When assessing the often conflicting, sadly confusing way that his personality and horribly over-hyped rhetorical gifts play out, it is necessary to remember that while he grew up in a lightly loving home, he grew up without either parent present, and without comprehending the importance of intimacy in a family setting.  He and his  grandparents were separately focused in their goals and interests.

For Mr. Obama, who has risen to unbelievable heights at the prime of his personal power, this is compensation time. With the whole world distracted by his  terribly over-rated assets,  this is Mr.

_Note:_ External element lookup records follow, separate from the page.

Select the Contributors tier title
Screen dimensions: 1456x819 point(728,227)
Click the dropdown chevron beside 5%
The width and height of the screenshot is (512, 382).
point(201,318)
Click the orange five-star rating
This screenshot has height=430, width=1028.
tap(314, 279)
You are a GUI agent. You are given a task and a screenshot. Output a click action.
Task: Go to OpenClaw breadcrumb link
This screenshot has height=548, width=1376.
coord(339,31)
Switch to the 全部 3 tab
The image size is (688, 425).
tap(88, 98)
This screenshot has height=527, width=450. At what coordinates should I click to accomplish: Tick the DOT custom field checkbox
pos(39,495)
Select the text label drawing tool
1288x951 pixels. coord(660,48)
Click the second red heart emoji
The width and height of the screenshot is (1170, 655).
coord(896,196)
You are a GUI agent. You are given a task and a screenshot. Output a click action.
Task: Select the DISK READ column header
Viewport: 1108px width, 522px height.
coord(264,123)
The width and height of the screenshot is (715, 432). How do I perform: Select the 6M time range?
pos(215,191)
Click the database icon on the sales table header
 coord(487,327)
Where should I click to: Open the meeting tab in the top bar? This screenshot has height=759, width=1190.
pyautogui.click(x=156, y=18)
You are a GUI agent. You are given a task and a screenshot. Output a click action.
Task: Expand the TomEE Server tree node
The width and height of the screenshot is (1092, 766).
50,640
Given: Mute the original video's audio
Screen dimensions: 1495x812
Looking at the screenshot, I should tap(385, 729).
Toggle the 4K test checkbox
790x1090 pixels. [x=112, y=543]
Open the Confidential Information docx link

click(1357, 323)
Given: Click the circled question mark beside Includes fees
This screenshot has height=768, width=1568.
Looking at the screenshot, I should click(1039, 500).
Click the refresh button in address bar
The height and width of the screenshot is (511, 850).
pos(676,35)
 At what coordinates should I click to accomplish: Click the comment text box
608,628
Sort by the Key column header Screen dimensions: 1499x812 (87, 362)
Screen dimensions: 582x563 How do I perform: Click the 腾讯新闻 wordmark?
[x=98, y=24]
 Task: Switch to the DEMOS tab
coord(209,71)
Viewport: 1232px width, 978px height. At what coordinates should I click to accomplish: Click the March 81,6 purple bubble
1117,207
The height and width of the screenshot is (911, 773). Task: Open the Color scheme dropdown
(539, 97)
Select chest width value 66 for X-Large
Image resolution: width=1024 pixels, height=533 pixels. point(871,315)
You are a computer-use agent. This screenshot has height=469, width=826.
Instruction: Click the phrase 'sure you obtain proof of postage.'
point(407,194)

Obama’s get-even time, the period when he  can unashamedly make up for  all of  the traditions of youth that you and I took for  granted and he was deprived of.

Practically in desperation, he is clinging to his Islamic roots — even  flaunting them when necessary —  the way you and I would  clutch at a  tree branch  if we were in danger of  falling down the side of a  mountain. Islam provides him with a foundational memory. It infuses him with the kind of delayed legitimacy that my Judaism has provided for me in real time. He is so tempted to cry out, “See, I am as valid  as you are.”

He is as much  of a  Christian  as I am a Philadelphian — yes, I lived there  31 years  ago and I have  a long-distance fondess for the culture of the  city, which is where it ends. “Christianity” looks better than toxic “Islam” on Mr. Obama’s C.V., which is 100 percent of the reason it is there. He is a Christian for career purposes, quite divorced his personal needs.

Most of his daily public actions,  and many of  his private ones, are as  practiced, calculated, pre-scheduled as an actor’s on stage.

Instant, unpredicted change in  the world knocks  Mr. Obama out of his cement-laden routine. And that is  where we find him this morning with Iran on fire. He is standing in a corner,  poker face to  the wall.